* [HOW TO COMPLETE THIS TASK] Copy the lines of the data below verbatim, from the line containing "What do you see at coordinates (46, 320)" through the final line of the data, both included.

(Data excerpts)
____

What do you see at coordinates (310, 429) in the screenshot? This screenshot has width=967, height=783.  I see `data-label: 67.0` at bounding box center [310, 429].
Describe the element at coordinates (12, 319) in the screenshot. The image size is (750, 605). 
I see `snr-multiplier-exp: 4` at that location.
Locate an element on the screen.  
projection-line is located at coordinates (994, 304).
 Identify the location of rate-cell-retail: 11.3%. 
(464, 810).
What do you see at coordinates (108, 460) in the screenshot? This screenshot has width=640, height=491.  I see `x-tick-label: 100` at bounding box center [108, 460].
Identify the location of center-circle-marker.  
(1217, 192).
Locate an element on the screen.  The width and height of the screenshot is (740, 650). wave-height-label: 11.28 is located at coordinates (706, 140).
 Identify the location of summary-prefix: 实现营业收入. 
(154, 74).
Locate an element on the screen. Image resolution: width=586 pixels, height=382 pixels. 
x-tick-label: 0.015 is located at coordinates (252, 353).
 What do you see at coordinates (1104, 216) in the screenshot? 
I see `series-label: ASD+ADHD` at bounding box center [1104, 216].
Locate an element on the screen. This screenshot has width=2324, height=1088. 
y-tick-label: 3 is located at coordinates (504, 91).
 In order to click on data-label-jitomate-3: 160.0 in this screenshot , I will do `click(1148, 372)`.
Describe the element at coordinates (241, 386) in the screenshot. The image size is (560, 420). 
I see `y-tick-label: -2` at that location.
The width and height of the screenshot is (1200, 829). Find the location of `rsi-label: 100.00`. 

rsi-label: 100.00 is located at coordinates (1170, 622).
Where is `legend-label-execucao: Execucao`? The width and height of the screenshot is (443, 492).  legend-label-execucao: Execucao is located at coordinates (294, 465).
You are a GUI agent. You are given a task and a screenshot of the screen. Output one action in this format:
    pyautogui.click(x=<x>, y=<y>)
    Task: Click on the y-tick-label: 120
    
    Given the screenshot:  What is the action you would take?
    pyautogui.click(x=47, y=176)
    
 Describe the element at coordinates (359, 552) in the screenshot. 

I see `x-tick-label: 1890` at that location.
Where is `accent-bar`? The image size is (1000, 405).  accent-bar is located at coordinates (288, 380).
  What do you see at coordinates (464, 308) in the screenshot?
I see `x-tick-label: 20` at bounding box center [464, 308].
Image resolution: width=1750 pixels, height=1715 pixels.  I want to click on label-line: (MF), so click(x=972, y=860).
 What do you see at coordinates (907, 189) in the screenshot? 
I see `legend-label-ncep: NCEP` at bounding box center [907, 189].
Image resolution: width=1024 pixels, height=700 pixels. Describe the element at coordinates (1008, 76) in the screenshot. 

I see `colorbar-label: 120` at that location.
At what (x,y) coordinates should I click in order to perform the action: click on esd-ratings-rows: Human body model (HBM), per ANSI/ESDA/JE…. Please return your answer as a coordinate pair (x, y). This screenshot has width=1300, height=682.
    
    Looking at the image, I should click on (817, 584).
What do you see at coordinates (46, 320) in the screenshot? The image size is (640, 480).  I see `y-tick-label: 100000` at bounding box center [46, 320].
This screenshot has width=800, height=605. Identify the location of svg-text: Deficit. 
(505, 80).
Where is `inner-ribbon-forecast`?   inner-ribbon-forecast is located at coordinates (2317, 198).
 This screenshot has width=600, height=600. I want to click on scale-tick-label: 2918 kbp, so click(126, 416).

____

* [PROBLEM SOLUTION]
What do you see at coordinates (46, 320) in the screenshot? The image size is (640, 480).  I see `y-tick-label: 100000` at bounding box center [46, 320].
This screenshot has width=800, height=605. Identify the location of svg-text: Deficit. 
(505, 80).
Where is `inner-ribbon-forecast`?   inner-ribbon-forecast is located at coordinates (2317, 198).
 This screenshot has width=600, height=600. I want to click on scale-tick-label: 2918 kbp, so click(126, 416).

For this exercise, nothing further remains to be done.